**THE PROBLEM**
If a record contains a picture, leave the picture out and transcribe everything else exactly.

**EXTRACTED MATERIAL**
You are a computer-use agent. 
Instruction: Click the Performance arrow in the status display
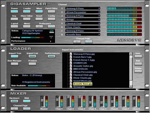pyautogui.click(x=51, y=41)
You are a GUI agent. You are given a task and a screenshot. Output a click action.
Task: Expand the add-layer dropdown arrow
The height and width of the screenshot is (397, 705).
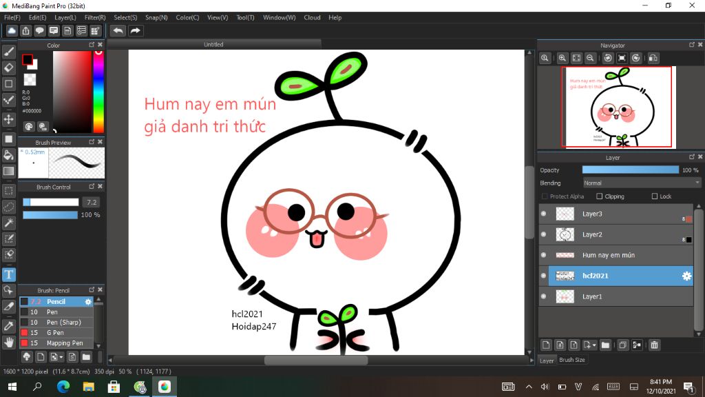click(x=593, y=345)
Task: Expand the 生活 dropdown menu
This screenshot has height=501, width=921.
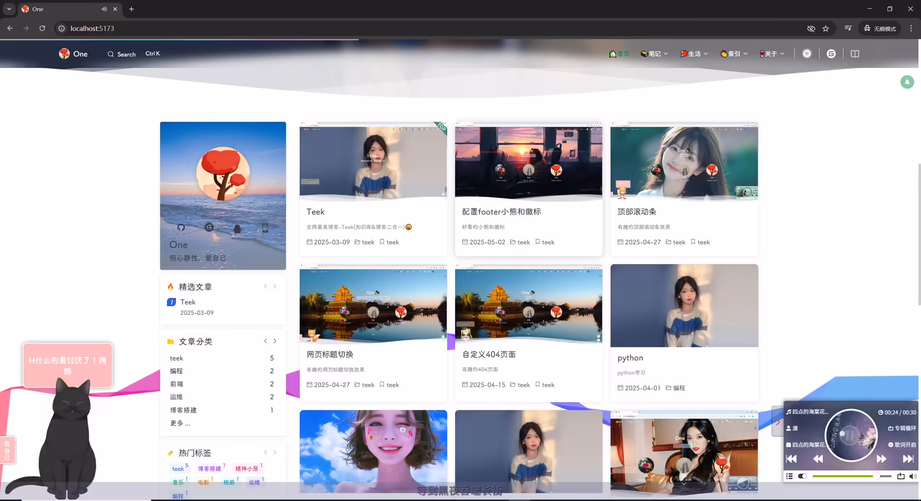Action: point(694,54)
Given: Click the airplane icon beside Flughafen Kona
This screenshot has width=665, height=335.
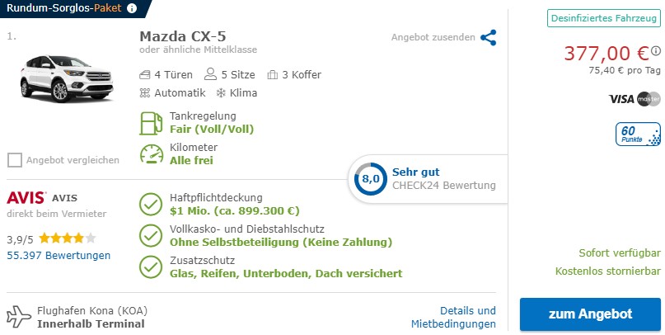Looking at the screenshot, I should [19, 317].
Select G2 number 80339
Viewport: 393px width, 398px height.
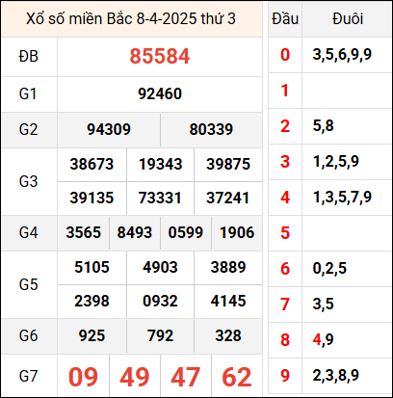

**SOLUTION FOR THIS PROBLEM**
You are a computer-use agent. 
Instruction: Click the Performance arrow in the status display
pyautogui.click(x=51, y=41)
You are a GUI agent. You are given a task and a screenshot. Output a click action.
Task: Expand the add-layer dropdown arrow
The height and width of the screenshot is (397, 705).
click(x=593, y=345)
Task: Expand the 生活 dropdown menu
This screenshot has height=501, width=921.
Action: point(694,54)
Given: Click the airplane icon beside Flughafen Kona
This screenshot has width=665, height=335.
Looking at the screenshot, I should [19, 317].
Select G2 number 80339
Viewport: 393px width, 398px height.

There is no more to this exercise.